Founded in 1930, the Carrere distillery is located in Petit-Boug, Guadeloupe. A small family business, more commonly known as Montebello, is just a little south of Petit Bourg. Take the new highway south to the round-about and follow the signs west to the distillery. When the road forks, stay to the right. The cane fields that once surrounded this distillery have yielded to development and, now, as you approach, the fermentation tanks are the first sign of the distillery.
All of the fermentation, distillation, aging, and bottling is done under the close supervision of the Marsolle family. Attention to the details of making rhum is only one of the reasons for the success of this operation.

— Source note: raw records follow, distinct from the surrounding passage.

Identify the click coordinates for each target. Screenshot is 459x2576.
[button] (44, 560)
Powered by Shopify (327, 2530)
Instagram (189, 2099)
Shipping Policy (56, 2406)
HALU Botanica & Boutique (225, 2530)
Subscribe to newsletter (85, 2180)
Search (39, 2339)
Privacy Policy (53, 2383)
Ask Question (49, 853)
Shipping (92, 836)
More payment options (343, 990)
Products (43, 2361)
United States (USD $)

The estate has only fifteen hectares of cane today, so most of the year-old cane is bought from farmers in the Petit Bourg area. Once the sugar content of the cane has been determined, it is weighed, and then processed to extract the juice. In the tall fermentation tanks, yeast is added to the fresh juice to quicken the fermentation process. Using equipment developed in Brazil, active yeast is separated from the fermenting wine. This recovered yeast is used to ferment the next batch of juice and, in turn, some of the yeast from that batch will be used in the future.
Like the other distilleries in the area, the fresh cane juice is fermented for about two days, depending on the temperature of the fermenting wine. The optimum temperature for the yeast to multiply and change the sugar into alcohol is 42° C, but this is hard to control in the open tanks which sit in the sun. To provide some cooling in the tropical heat, water is dripped on the outside of the tanks.

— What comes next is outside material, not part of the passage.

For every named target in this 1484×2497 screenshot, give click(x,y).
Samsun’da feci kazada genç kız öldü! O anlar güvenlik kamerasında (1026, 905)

Once fermentation is complete, the 12% alcohol wine is distilled in the two-column copper still to about 85% alcohol by volume, one of the highest distillation purities of any of the distilleries in Guadeloupe. Due to the sugar content of the cane, and the yeast used for fermentation, Montebello produces only about sixty liters of rhum per ton of cane.
Once distilled, all of the rhum is allowed to rest in a stainless steel tank for one month. If the rhum will be bottled as Montebello Rhum Blanc, it is put in oak barrels for at least a week before bottling. This labor-intensive procedure enhances the character of the rhum before it is bottled at 50° and 55°. All of the production is bottled here at the distillery. The majority of the rhum is bottled in one-liter bottles, but 70cl, 50cl, and even 25cl bottles are also used.

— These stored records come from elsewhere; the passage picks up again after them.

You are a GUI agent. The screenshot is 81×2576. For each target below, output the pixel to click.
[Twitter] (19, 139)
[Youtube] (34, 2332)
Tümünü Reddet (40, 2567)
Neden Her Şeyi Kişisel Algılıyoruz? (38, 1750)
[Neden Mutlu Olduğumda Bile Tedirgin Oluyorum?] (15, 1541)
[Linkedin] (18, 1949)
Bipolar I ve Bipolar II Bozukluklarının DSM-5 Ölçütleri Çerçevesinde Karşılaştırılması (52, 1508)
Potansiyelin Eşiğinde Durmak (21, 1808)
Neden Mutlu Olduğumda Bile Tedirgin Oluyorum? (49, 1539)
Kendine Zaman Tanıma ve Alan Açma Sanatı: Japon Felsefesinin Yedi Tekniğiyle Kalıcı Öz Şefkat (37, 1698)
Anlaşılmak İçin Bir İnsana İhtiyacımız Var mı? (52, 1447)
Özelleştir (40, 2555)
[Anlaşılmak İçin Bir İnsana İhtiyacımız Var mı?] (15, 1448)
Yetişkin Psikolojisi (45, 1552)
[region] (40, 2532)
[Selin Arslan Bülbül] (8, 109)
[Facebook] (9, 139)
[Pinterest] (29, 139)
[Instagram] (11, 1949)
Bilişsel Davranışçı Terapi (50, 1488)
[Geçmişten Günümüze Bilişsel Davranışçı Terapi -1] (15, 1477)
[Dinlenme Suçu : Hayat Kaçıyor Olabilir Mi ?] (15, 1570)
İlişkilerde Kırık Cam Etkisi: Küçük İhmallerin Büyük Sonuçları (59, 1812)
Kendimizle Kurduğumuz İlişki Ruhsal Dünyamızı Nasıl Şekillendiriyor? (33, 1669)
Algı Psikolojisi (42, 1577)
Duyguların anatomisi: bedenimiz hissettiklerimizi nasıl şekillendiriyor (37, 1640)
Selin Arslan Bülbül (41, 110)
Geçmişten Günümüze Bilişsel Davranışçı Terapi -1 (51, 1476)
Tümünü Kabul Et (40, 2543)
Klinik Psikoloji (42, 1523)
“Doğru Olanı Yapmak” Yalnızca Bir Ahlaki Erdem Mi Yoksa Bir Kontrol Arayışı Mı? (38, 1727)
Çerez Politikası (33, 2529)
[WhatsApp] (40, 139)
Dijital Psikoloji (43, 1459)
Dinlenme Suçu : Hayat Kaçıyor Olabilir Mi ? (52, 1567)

After aging at least four years, Montebello Rhum Vieux is bottled at 42°, a slightly lower alcohol content than most of the other distilleries. Presently, Montebello is bottling four, five, and eight-year-old rhum. A neckband on the bottles of rhum vieux indicate the year the rhum was distilled. Since this is bottled according to demand, the age of the rhum can be approximated.
Montebello is planning to sell a 10-year-old rhum in the future. One of the considerations is the bottle, a 10-year-old rhum deserves a very distinctive bottle. And the label for this rhum should, likewise, reflect the special contents.
Under the quota system instituted after World War I, Montebello is allowed to sell 350,000 liters of pure alcohol annually. Currently, the distillery falls short of that quota, with most of the production exported to France. As part of the quota system, rhum sales are controlled; production is not. A distillery may increase its stock of rhum for aging or for sale in the future. This appears simple, but to properly store large quantities of rhum is an expensive task that requires considerable planning. The availability of barrels for aging is only one consideration; properly ventilated space is another. The capital required to produce a product and then warehouse it for some years present even more challenges.